Please return every line in the entries below with the word "blue" in it.

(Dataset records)
========================================

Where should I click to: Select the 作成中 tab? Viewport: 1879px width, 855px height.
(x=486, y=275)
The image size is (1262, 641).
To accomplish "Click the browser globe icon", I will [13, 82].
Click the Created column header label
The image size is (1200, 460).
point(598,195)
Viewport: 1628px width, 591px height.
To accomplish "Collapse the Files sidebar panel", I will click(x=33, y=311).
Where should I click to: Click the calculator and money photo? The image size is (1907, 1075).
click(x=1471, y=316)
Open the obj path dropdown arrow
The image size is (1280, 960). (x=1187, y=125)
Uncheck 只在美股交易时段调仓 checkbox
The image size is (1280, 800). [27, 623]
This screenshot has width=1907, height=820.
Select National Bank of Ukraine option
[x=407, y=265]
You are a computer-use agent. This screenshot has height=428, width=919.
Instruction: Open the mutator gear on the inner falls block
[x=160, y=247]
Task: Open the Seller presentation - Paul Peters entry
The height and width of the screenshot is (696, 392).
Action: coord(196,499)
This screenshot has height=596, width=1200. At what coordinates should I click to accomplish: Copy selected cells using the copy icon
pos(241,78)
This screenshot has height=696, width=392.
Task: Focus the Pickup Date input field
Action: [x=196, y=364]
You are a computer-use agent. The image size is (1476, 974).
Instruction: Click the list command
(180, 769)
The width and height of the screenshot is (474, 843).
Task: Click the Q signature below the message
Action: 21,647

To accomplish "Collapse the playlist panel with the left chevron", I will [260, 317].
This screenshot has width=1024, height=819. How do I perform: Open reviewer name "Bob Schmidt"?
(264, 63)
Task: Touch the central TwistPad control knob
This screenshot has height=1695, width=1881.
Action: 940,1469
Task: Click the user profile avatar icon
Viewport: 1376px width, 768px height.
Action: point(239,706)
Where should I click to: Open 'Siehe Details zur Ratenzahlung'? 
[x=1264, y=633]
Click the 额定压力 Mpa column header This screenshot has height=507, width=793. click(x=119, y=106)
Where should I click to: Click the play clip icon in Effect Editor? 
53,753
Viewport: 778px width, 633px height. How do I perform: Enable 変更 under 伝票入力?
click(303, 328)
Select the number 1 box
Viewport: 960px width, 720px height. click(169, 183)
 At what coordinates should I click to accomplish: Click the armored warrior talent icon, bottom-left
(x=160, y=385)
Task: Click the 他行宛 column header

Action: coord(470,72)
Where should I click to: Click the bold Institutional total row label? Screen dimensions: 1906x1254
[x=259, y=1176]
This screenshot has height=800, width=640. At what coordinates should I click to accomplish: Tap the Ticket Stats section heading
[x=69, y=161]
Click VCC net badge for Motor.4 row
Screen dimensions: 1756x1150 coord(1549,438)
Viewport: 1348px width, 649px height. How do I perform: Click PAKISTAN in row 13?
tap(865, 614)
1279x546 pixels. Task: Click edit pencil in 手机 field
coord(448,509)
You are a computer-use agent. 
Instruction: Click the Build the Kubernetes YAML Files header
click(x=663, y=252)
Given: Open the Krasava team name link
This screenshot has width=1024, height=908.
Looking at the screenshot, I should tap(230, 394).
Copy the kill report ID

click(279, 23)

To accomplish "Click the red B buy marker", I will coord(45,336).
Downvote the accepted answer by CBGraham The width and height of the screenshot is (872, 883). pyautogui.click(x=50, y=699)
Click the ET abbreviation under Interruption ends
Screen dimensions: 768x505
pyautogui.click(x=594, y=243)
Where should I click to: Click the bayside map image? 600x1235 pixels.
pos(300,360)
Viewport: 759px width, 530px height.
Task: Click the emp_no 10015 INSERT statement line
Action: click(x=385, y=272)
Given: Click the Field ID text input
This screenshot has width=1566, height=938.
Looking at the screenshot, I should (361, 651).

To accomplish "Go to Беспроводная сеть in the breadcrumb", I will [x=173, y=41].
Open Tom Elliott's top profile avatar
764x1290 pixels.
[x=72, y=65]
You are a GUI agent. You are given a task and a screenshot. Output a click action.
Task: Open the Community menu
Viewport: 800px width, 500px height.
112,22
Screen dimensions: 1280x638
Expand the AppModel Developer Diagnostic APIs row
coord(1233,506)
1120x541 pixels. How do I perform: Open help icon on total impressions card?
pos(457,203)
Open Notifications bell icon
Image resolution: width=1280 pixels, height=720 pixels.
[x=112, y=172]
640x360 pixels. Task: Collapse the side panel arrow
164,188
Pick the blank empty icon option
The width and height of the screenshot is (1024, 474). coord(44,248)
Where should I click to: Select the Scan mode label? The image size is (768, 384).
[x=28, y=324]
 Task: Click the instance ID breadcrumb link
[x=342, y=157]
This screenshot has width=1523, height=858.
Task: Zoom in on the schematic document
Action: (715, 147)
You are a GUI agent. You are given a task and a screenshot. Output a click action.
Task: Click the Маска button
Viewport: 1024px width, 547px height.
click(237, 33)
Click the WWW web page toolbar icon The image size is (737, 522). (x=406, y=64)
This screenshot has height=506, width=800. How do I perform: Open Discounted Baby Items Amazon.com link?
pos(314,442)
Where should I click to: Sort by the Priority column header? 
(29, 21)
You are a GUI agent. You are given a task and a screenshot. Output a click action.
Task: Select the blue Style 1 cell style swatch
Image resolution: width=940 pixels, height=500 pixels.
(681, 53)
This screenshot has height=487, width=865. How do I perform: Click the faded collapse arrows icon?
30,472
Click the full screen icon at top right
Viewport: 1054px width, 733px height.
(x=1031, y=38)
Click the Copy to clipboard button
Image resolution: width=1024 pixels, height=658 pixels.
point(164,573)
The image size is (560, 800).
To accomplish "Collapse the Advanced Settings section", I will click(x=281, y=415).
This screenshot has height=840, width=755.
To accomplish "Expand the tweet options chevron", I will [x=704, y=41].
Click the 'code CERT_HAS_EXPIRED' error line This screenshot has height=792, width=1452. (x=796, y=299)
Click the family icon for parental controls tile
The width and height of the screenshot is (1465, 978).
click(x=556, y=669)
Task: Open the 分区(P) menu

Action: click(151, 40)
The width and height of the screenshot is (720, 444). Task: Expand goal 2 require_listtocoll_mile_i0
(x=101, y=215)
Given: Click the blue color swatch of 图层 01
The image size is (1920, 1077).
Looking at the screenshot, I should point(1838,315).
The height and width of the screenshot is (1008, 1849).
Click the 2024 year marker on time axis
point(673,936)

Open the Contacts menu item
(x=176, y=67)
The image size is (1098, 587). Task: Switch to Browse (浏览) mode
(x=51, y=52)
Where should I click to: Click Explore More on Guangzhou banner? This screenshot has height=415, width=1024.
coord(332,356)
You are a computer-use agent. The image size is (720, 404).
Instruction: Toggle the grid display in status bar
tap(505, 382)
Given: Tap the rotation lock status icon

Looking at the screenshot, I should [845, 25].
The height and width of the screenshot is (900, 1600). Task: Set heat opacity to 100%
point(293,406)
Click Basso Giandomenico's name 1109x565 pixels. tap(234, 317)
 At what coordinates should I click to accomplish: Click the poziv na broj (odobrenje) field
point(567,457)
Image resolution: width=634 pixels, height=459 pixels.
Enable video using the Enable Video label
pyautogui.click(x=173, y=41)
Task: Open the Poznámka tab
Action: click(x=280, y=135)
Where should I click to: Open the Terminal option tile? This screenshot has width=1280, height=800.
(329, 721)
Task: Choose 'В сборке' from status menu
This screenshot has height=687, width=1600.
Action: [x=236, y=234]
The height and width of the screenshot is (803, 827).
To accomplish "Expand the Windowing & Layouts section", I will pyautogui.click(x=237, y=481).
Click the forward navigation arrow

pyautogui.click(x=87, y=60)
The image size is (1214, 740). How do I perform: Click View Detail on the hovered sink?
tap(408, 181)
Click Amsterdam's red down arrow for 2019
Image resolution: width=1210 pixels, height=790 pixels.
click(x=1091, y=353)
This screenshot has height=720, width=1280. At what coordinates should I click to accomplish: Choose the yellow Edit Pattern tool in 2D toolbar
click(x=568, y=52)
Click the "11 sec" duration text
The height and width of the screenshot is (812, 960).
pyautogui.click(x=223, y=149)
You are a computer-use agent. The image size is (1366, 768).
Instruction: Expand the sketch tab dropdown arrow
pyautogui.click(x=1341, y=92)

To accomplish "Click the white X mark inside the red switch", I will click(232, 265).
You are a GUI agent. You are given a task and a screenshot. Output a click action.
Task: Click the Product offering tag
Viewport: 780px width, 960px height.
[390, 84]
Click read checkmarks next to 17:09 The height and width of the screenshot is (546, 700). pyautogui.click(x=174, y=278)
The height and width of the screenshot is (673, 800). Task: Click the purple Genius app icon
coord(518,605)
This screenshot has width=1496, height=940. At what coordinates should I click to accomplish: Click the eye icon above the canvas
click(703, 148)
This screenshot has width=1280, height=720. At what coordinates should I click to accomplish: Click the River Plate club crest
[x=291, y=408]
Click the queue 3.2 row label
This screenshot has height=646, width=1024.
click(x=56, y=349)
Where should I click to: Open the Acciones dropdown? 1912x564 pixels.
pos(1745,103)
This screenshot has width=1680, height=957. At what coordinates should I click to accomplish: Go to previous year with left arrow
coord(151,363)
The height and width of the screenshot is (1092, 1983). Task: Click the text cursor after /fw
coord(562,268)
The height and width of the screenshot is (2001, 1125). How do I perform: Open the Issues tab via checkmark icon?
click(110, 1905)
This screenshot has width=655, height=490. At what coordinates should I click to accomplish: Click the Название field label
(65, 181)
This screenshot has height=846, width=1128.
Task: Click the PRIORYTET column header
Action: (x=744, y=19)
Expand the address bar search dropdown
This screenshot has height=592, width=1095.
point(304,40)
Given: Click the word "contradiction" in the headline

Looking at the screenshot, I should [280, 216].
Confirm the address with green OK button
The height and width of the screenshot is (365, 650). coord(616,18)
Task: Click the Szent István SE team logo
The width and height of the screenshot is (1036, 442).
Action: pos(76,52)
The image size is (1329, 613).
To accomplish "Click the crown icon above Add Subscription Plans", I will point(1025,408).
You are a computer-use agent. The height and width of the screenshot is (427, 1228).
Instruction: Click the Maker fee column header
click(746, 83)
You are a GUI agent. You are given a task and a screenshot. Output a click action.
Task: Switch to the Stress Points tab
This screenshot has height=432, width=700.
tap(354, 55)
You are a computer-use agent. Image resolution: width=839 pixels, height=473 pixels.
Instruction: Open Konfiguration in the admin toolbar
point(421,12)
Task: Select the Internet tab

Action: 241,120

========================================

▶ **EXPECTED ANSWER**
Task: Select the blue Style 1 cell style swatch
Given: Click the blue color swatch of 图层 01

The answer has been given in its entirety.